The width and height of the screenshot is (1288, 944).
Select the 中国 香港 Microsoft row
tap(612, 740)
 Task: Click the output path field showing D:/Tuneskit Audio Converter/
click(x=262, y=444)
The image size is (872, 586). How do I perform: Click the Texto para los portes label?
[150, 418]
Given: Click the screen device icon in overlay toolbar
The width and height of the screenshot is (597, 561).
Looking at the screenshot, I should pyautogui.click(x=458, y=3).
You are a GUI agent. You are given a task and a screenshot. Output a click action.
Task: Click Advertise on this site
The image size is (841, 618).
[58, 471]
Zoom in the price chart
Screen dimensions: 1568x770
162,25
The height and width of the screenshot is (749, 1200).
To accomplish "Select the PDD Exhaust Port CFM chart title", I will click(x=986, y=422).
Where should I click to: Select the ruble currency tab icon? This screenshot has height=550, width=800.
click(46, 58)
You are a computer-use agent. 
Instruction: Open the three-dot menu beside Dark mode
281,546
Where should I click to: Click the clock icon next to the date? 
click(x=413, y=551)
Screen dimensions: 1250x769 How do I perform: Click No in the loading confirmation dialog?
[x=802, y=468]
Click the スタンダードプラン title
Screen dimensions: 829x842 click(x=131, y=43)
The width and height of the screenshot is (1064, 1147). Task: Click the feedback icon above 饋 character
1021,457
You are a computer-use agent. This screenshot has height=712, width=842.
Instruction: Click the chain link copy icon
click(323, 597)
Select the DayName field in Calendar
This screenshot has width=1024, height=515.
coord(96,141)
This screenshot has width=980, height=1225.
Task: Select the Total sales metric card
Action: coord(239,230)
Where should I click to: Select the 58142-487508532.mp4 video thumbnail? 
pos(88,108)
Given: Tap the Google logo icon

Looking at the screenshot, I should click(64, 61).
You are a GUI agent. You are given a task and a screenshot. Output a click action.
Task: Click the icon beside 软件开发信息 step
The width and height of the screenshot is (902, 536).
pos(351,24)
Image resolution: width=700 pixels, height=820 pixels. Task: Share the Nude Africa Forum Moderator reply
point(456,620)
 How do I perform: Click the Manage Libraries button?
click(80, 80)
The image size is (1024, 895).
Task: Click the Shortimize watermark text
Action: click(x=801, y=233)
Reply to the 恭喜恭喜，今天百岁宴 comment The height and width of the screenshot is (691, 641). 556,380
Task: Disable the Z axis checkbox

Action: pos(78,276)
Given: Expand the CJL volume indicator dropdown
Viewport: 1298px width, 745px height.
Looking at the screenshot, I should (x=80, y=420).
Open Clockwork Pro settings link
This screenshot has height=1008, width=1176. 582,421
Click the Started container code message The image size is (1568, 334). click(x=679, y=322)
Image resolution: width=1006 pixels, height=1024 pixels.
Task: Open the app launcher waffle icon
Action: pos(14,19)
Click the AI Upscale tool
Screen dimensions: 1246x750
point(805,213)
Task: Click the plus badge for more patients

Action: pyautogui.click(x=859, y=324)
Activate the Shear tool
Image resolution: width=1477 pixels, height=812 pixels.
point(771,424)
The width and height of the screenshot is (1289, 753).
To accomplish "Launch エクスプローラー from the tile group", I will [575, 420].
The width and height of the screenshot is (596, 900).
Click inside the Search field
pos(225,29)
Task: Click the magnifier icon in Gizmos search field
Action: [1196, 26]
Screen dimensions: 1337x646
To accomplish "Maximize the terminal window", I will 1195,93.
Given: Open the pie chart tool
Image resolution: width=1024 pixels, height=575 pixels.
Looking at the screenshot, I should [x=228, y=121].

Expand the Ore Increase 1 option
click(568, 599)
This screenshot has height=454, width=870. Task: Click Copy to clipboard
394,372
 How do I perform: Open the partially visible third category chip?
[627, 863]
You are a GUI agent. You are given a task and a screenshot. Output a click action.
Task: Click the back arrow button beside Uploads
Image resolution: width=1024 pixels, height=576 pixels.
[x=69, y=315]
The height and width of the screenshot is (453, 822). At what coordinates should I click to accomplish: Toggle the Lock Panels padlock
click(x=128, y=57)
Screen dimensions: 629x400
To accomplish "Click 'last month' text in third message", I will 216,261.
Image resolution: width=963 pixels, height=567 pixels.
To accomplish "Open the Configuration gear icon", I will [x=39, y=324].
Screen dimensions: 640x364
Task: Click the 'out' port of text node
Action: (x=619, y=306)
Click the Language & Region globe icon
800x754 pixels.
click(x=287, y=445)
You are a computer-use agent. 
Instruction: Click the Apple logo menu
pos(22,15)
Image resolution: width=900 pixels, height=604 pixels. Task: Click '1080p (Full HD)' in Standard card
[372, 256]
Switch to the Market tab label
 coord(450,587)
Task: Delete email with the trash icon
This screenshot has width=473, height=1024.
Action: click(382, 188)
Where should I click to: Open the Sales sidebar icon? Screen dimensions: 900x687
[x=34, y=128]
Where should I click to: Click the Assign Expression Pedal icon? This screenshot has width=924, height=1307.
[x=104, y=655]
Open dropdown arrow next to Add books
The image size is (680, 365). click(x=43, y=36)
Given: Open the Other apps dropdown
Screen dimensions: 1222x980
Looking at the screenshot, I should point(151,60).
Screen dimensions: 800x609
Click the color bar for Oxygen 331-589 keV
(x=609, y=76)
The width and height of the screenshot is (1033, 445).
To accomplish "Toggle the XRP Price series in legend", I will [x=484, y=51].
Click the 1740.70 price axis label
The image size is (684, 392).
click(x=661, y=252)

## Aim of the exercise
Within the listing above, locate the line containing "Click the Started" and the line containing "The width and height of the screenshot is (1289, 753).". Reproduce those two lines and all lines between them exactly, with nothing added.

## Exercise answer
Click the Started container code message The image size is (1568, 334). click(x=679, y=322)
Image resolution: width=1006 pixels, height=1024 pixels.
Task: Open the app launcher waffle icon
Action: pos(14,19)
Click the AI Upscale tool
Screen dimensions: 1246x750
point(805,213)
Task: Click the plus badge for more patients

Action: pyautogui.click(x=859, y=324)
Activate the Shear tool
Image resolution: width=1477 pixels, height=812 pixels.
point(771,424)
The width and height of the screenshot is (1289, 753).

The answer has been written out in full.